### Exercise:
Could you retype the lines below, starting at the line holding "Image resolution: width=1026" and stopping at the line holding "The image size is (1201, 529).", inclusive? Copy them exactly and drop the images.
[Start of section]
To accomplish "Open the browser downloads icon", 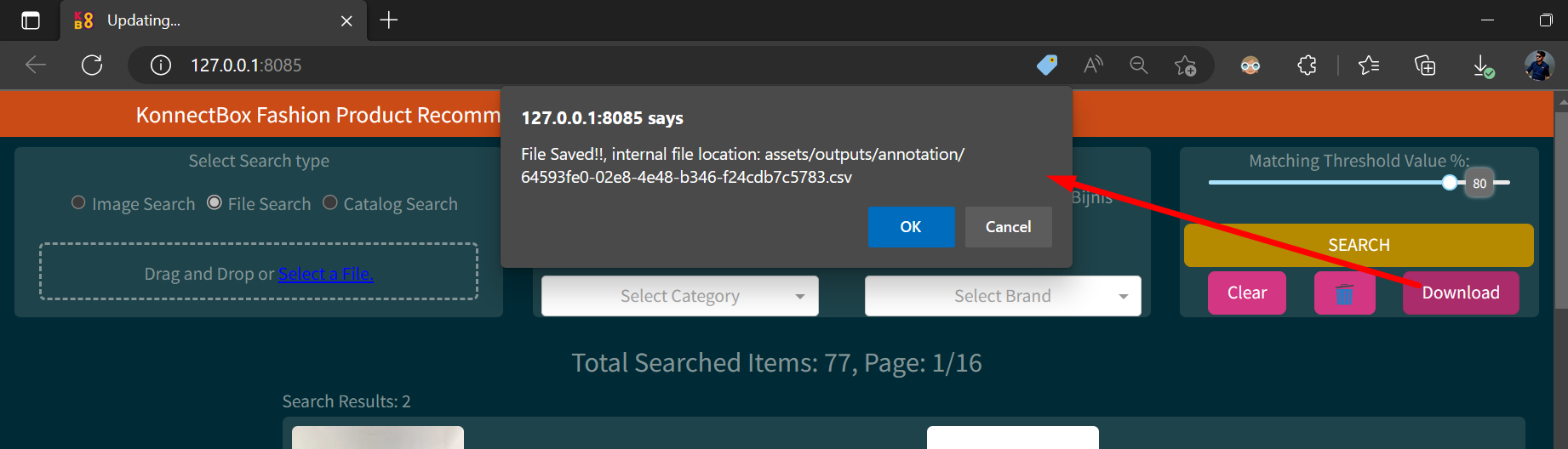I will (1483, 65).
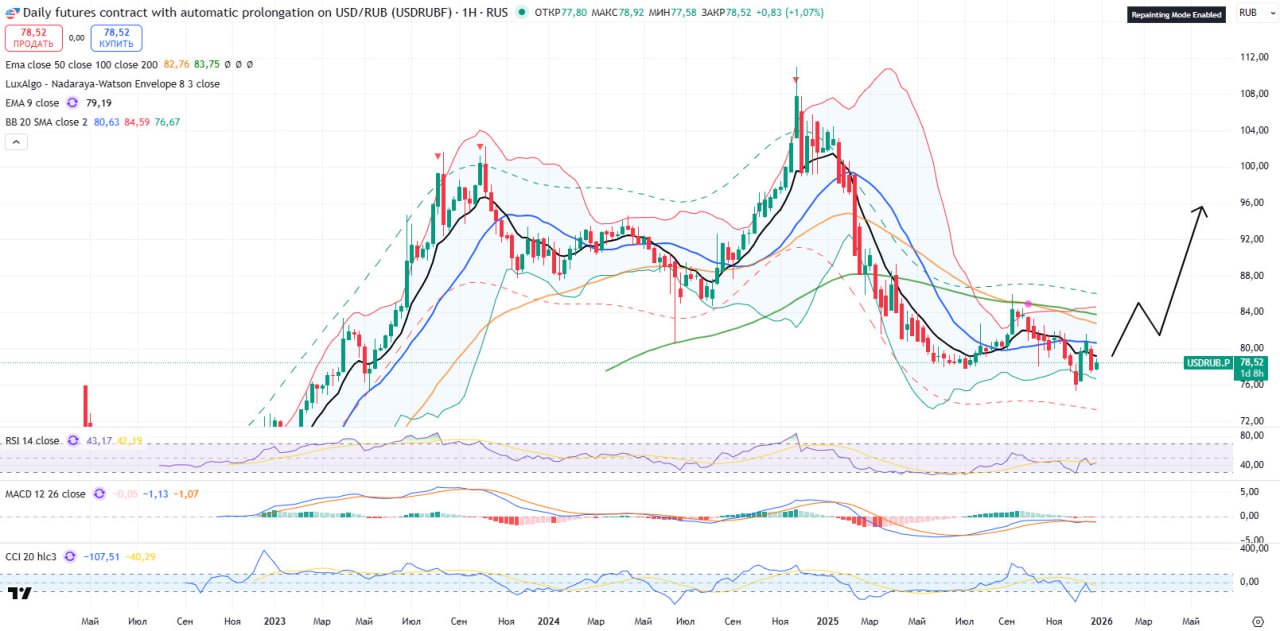Click the pink dot signal marker

(x=1028, y=303)
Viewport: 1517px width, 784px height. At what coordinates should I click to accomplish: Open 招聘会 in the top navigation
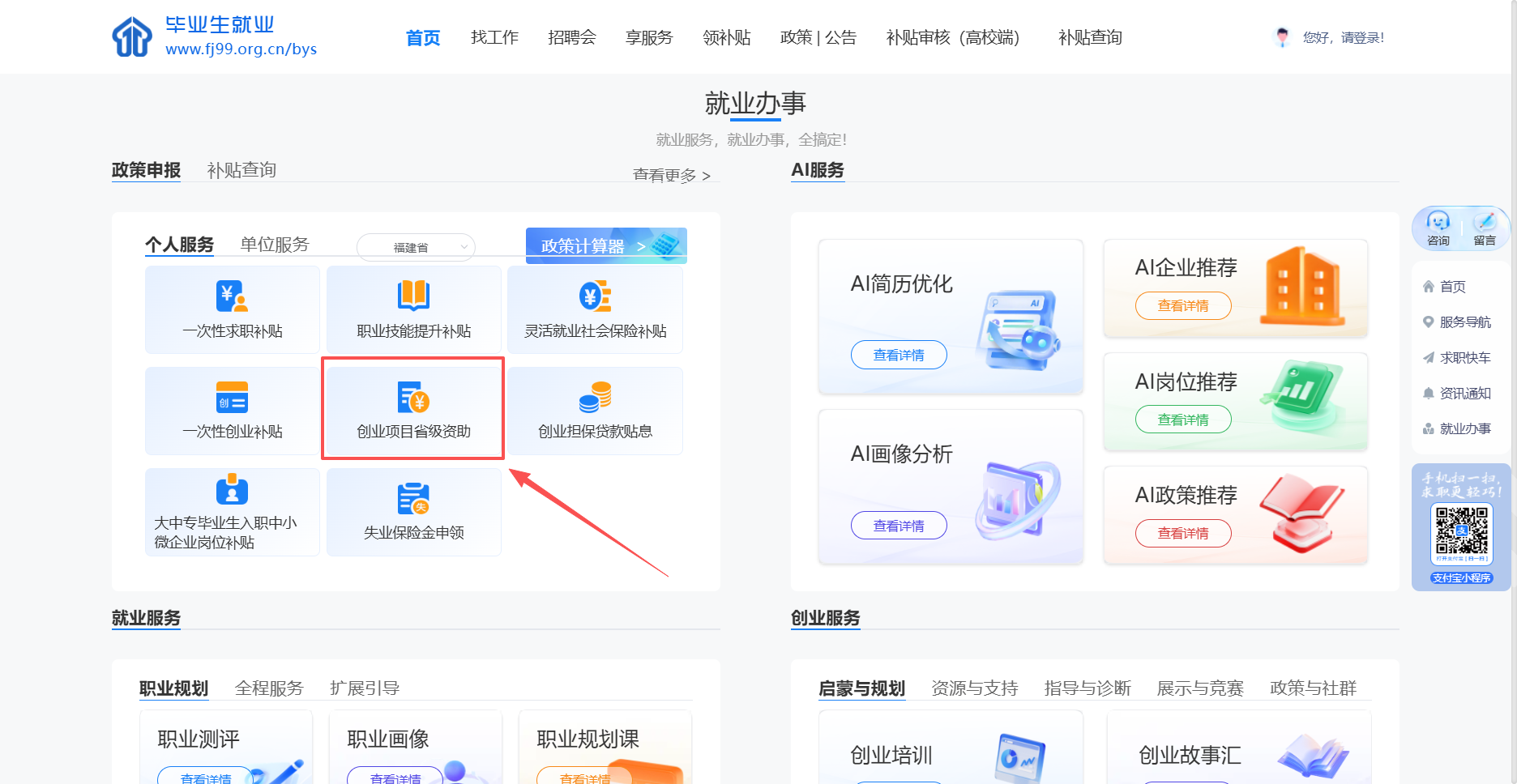coord(571,37)
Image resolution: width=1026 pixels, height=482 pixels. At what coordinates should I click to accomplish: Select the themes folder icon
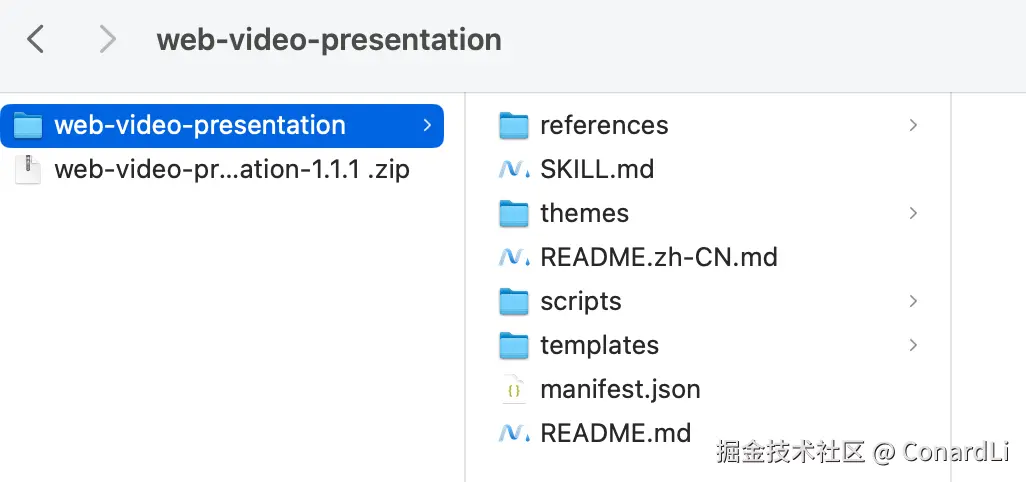click(514, 214)
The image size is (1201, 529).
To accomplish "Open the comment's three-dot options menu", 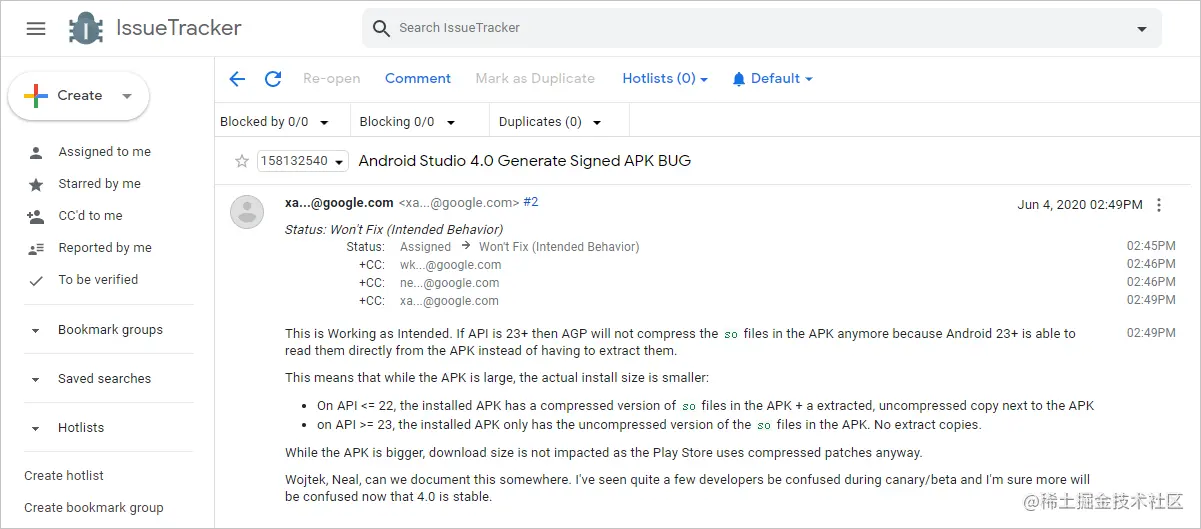I will tap(1159, 205).
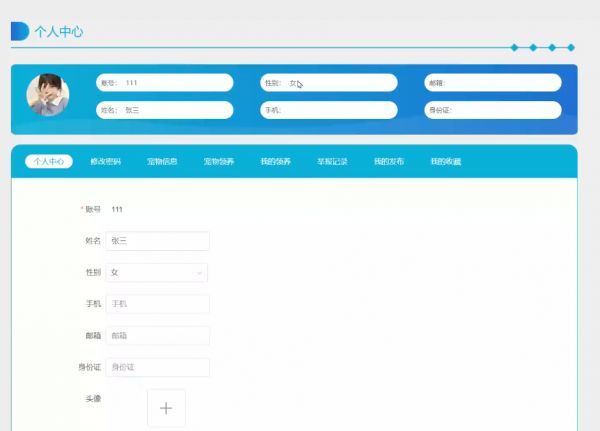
[End of section]
### Final answer:
Image resolution: width=1026 pixels, height=482 pixels. At what coordinates should I click to accomplish: Select the themes folder icon
click(514, 214)
The image size is (1201, 529).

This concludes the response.